• _RECORDS TO USE_:
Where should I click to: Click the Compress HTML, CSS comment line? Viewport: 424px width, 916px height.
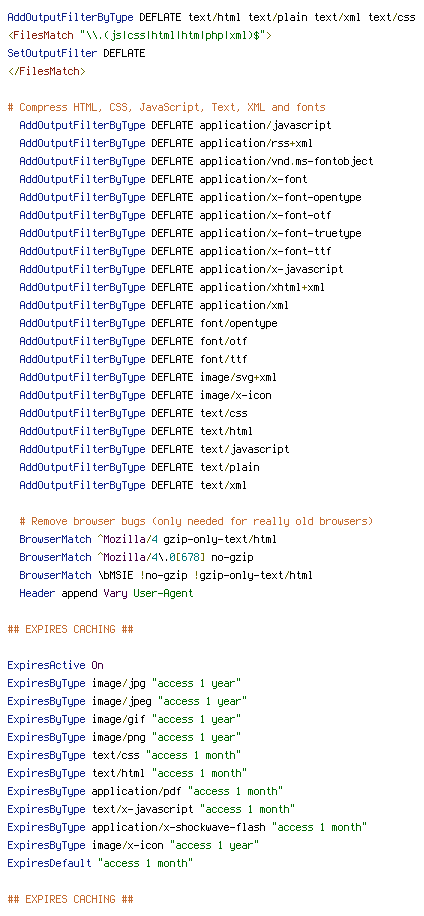point(166,107)
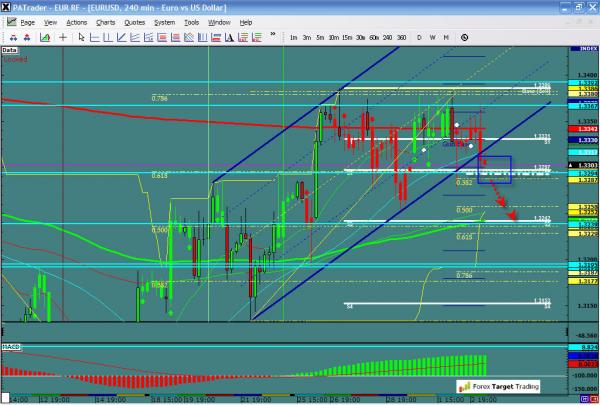
Task: Click the clock icon in timeframe toolbar
Action: 466,37
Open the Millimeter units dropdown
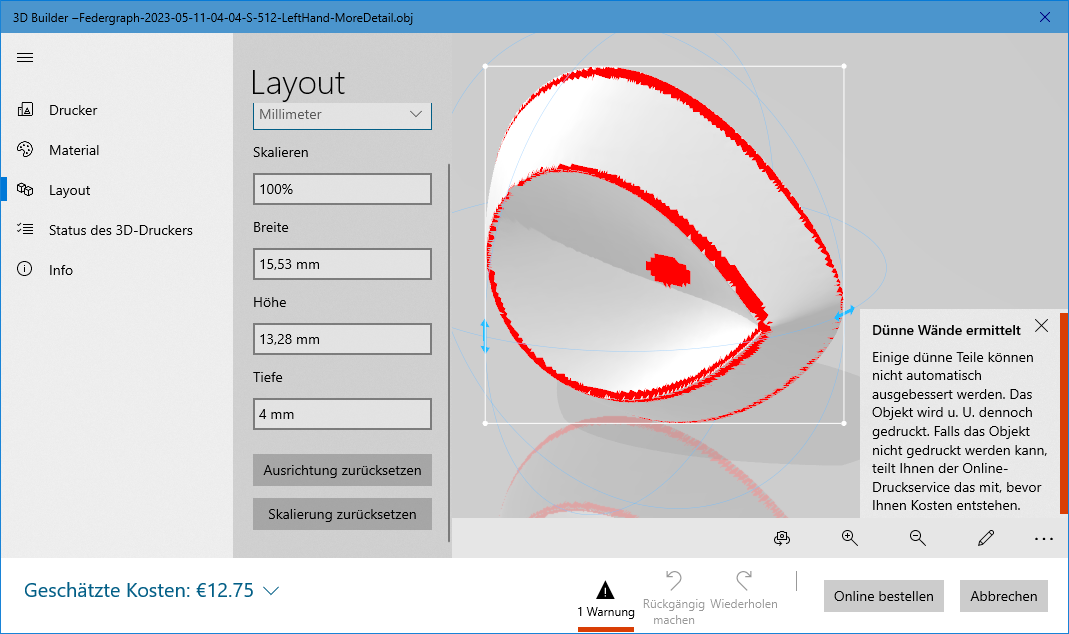 [342, 115]
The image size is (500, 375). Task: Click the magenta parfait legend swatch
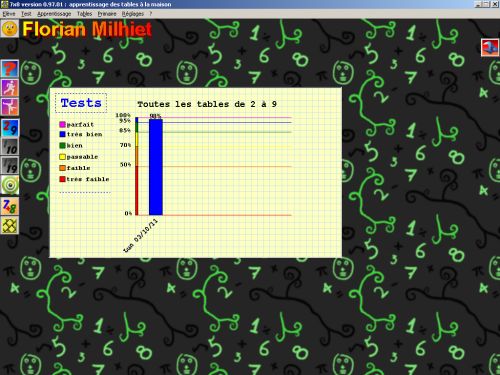62,124
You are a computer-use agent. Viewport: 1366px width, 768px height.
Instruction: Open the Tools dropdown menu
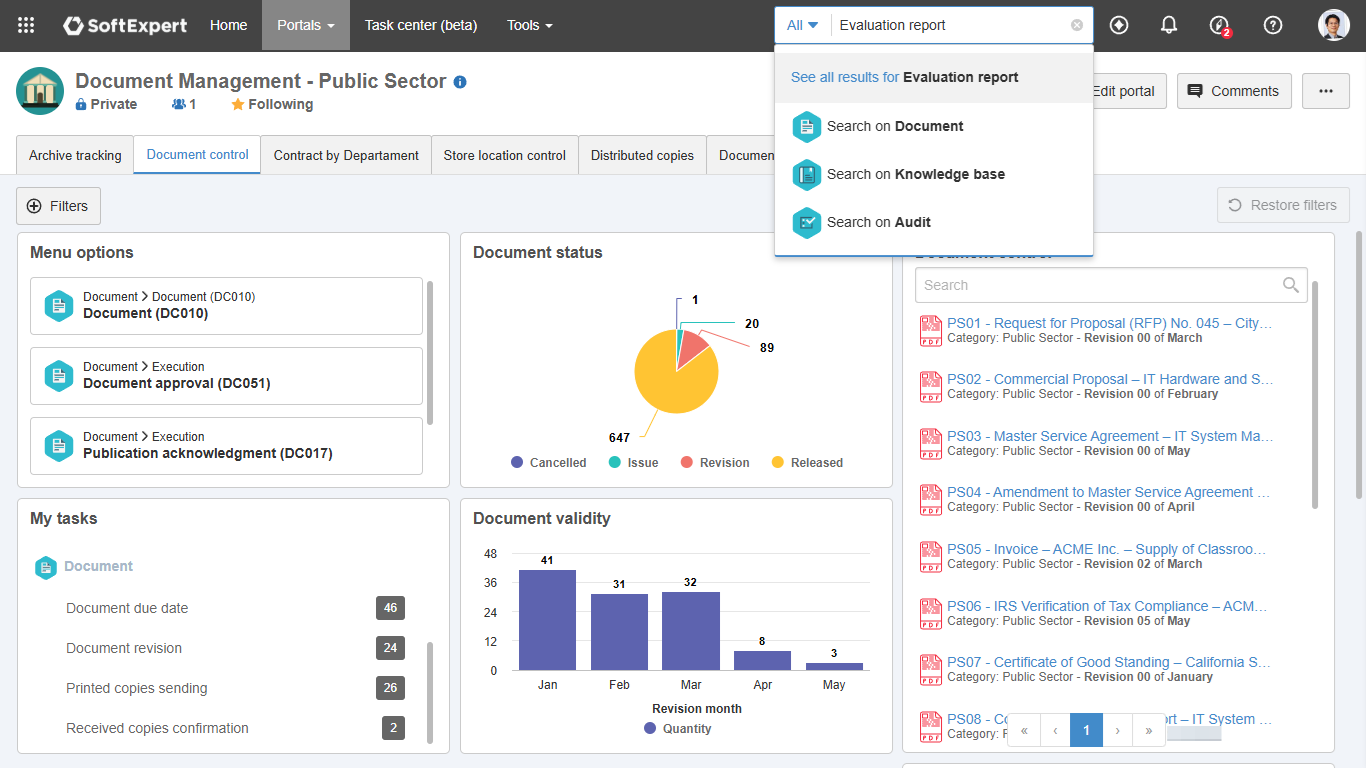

• _WHAT IS NEEDED_: Retype the listing above exactly as it appears, omitting the pictures.

• _FINISHED EXERCISE_:
Where should I click to: Click the Compress HTML, CSS comment line? Viewport: 424px width, 916px height.
point(166,107)
Task: Click the clock icon in timeframe toolbar
Action: 466,37
Open the Millimeter units dropdown
 [342, 115]
The image size is (500, 375). Task: Click the magenta parfait legend swatch
62,124
You are a computer-use agent. Viewport: 1366px width, 768px height.
Instruction: Open the Tools dropdown menu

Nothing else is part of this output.